Given information:
* start *

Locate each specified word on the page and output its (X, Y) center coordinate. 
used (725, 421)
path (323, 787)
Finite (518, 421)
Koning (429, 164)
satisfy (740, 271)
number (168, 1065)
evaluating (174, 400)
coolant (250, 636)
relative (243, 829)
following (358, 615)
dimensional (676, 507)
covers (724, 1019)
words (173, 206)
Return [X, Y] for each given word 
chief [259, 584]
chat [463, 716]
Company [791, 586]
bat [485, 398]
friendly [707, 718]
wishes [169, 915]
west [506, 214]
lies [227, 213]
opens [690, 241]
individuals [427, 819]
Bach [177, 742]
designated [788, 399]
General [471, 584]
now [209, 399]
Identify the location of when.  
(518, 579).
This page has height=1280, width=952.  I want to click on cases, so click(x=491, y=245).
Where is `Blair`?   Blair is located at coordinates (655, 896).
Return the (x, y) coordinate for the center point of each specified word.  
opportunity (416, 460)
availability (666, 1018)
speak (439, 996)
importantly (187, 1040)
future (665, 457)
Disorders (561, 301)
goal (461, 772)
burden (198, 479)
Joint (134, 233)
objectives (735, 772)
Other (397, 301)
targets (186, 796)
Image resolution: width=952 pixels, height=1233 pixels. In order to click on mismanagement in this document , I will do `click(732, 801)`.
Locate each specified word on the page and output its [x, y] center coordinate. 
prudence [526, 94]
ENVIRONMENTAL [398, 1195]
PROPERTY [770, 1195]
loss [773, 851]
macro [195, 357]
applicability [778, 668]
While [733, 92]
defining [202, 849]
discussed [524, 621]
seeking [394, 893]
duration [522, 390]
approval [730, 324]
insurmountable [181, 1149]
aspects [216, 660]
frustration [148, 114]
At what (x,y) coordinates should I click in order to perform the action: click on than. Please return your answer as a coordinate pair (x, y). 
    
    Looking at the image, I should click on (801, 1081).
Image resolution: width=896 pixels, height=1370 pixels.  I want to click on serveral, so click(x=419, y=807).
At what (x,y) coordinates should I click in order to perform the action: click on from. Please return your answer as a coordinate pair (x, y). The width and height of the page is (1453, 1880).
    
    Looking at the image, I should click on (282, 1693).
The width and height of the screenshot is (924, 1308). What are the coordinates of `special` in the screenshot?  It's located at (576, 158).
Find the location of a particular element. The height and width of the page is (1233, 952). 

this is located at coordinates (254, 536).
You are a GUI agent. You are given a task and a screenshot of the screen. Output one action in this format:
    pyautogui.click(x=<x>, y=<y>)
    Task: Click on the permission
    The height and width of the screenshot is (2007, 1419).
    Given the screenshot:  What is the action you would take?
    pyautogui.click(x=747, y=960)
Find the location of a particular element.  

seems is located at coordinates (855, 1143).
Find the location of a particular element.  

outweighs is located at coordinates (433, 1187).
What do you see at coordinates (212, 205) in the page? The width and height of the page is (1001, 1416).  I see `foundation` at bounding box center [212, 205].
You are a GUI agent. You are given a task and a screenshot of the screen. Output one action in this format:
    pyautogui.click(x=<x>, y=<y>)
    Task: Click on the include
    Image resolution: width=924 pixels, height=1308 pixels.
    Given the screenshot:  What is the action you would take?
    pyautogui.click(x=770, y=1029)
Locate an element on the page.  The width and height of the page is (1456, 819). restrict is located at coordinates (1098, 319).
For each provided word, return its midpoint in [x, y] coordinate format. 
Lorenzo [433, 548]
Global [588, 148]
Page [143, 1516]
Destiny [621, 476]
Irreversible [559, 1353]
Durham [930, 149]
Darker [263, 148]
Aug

* end *

Set problem:
Can you rewrite the material with each "specified" changed to "listed" and everything else left as it is?

Solved problem:
Locate each listed word on the page and output its (X, Y) center coordinate. 
used (725, 421)
path (323, 787)
Finite (518, 421)
Koning (429, 164)
satisfy (740, 271)
number (168, 1065)
evaluating (174, 400)
coolant (250, 636)
relative (243, 829)
following (358, 615)
dimensional (676, 507)
covers (724, 1019)
words (173, 206)
Return [X, Y] for each given word 
chief [259, 584]
chat [463, 716]
Company [791, 586]
bat [485, 398]
friendly [707, 718]
wishes [169, 915]
west [506, 214]
lies [227, 213]
opens [690, 241]
individuals [427, 819]
Bach [177, 742]
designated [788, 399]
General [471, 584]
now [209, 399]
Identify the location of when.  
(518, 579).
This page has height=1280, width=952.  I want to click on cases, so click(x=491, y=245).
Where is `Blair`?   Blair is located at coordinates (655, 896).
Return the (x, y) coordinate for the center point of each listed word.  
opportunity (416, 460)
availability (666, 1018)
speak (439, 996)
importantly (187, 1040)
future (665, 457)
Disorders (561, 301)
goal (461, 772)
burden (198, 479)
Joint (134, 233)
objectives (735, 772)
Other (397, 301)
targets (186, 796)
Image resolution: width=952 pixels, height=1233 pixels. In order to click on mismanagement in this document , I will do `click(732, 801)`.
Locate each listed word on the page and output its [x, y] center coordinate. 
prudence [526, 94]
ENVIRONMENTAL [398, 1195]
PROPERTY [770, 1195]
loss [773, 851]
macro [195, 357]
applicability [778, 668]
While [733, 92]
defining [202, 849]
discussed [524, 621]
seeking [394, 893]
duration [522, 390]
approval [730, 324]
insurmountable [181, 1149]
aspects [216, 660]
frustration [148, 114]
At what (x,y) coordinates should I click in order to perform the action: click on than. Please return your answer as a coordinate pair (x, y). 
    
    Looking at the image, I should click on (801, 1081).
Image resolution: width=896 pixels, height=1370 pixels.  I want to click on serveral, so click(x=419, y=807).
At what (x,y) coordinates should I click in order to perform the action: click on from. Please return your answer as a coordinate pair (x, y). The width and height of the page is (1453, 1880).
    
    Looking at the image, I should click on (282, 1693).
The width and height of the screenshot is (924, 1308). What are the coordinates of `special` in the screenshot?  It's located at (576, 158).
Find the location of a particular element. The height and width of the page is (1233, 952). 

this is located at coordinates (254, 536).
You are a GUI agent. You are given a task and a screenshot of the screen. Output one action in this format:
    pyautogui.click(x=<x>, y=<y>)
    Task: Click on the permission
    The height and width of the screenshot is (2007, 1419).
    Given the screenshot:  What is the action you would take?
    pyautogui.click(x=747, y=960)
Find the location of a particular element.  

seems is located at coordinates (855, 1143).
Find the location of a particular element.  

outweighs is located at coordinates (433, 1187).
What do you see at coordinates (212, 205) in the page? The width and height of the page is (1001, 1416).  I see `foundation` at bounding box center [212, 205].
You are a GUI agent. You are given a task and a screenshot of the screen. Output one action in this format:
    pyautogui.click(x=<x>, y=<y>)
    Task: Click on the include
    Image resolution: width=924 pixels, height=1308 pixels.
    Given the screenshot:  What is the action you would take?
    pyautogui.click(x=770, y=1029)
Locate an element on the page.  The width and height of the page is (1456, 819). restrict is located at coordinates (1098, 319).
For each provided word, return its midpoint in [x, y] coordinate format. 
Lorenzo [433, 548]
Global [588, 148]
Page [143, 1516]
Destiny [621, 476]
Irreversible [559, 1353]
Durham [930, 149]
Darker [263, 148]
Aug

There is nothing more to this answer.